The quest for a new human being is also at the core of Fela’s determination to bring about significant changes to people’s lives in Nigeria. His engagement never wavered throughout his career as he continued to be the voice of the voiceless in an oppressive system. These are the types of battles that many unknown heroes have fought during the Arab Spring, or continue to engage in other places like Brazil’s favelas. Everyone should be able to enjoy their rights, including the physical and moral integrity of their person as evidenced in Difret.
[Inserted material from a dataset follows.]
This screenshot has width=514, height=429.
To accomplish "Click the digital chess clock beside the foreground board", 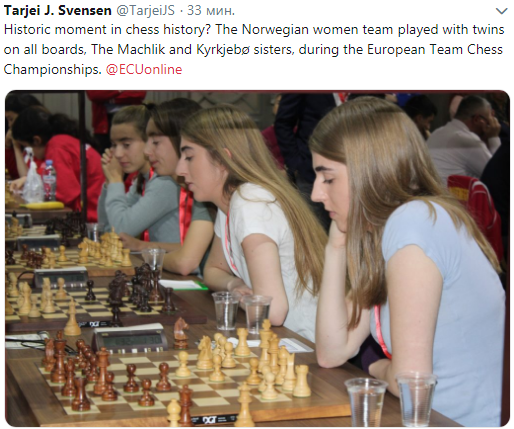I will pyautogui.click(x=130, y=339).
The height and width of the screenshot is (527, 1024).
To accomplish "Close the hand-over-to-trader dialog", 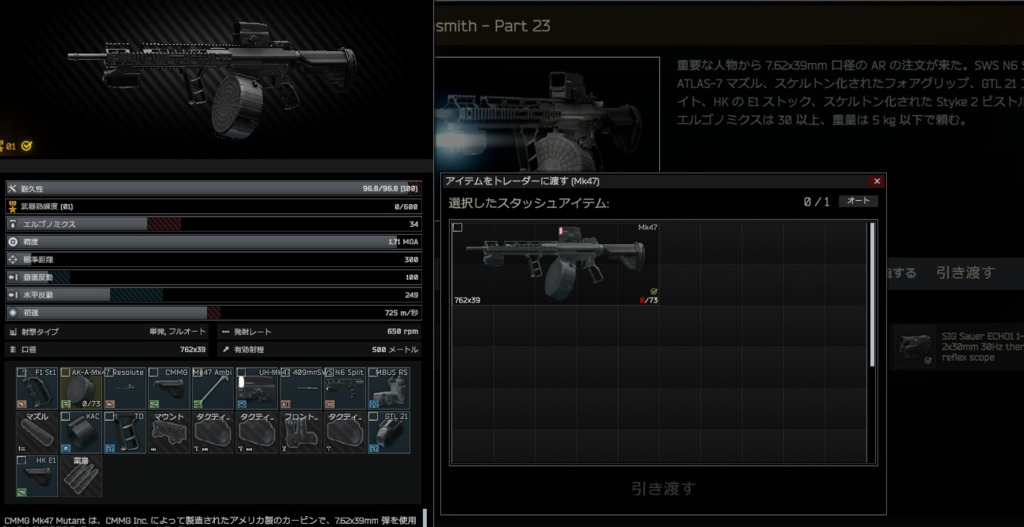I will (877, 181).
The history of colonial and postcolonial violence, the story of Fela’s sociopolitical engagement, and traditional customs manifested as violence against women are all things that Africans know very well about their continent. Fela’s musical legacy is still vibrant today with Femi and Seun Kuti who followed in the footsteps of their father. As for European colonialism in Africa, it is taught in schools and is also the subject of films like Camp de Thiaroye (1988) or The Battle of Algiers (1966). So Concerning Violence, Finding Fela and Difret are meant for a non-African audience, to demonstrate the familiarity of Africans with these subject matters. In that context, these films are mostly aimed at making a global audience discover a quest for a more humane world.
Finally, casting an eye back on the quest for global humanity points to the ways in which there is a constant negotiation between contextualization of violence and the projection of the universality of the human condition. By choosing to engage with various forms of violence in colonial and postcolonial Africa, Concerning Violence, Finding Fela and Difret demonstrate how these attacks on our humanness concerns us all. Victims and perpetrators of violence stand to lose their humanity, which is a call to revisit models and notions about how we interact at the local and global levels. Like this year with Concerning Violence on colonial and postcolonial Africa, it would also be very enlightening to see at future editions of the Sundance Film Festival works by independent filmmakers that engage with violence in pre-colonial Africa.
Boukary Sawadogo is Assistant Professor of African cinemas and French at Marlboro College, USA.
Fanon, Frantz (1963), The Wretched of the Earth. New York: Grove Press.
__ (1991), White Masks, Black Skin, New York: Grove Weidenfeld.
Memmi, Albert (1965), The Colonizer and the Colonized, New York: Orion Press.
 A Tunisian-born French writer and essayist whose best-known book is The Colonizer and the Colonized that was published in 1957.
 The Biafran war (1967-70) began when the Ibos decided to secede from Nigeria because they felt marginalized. In terms of geographical distribution, the Haussa are up North, the Yoruba down South and the Ibo in the middle. But the social reality is that there is more integration than the ethnic divide might suggest.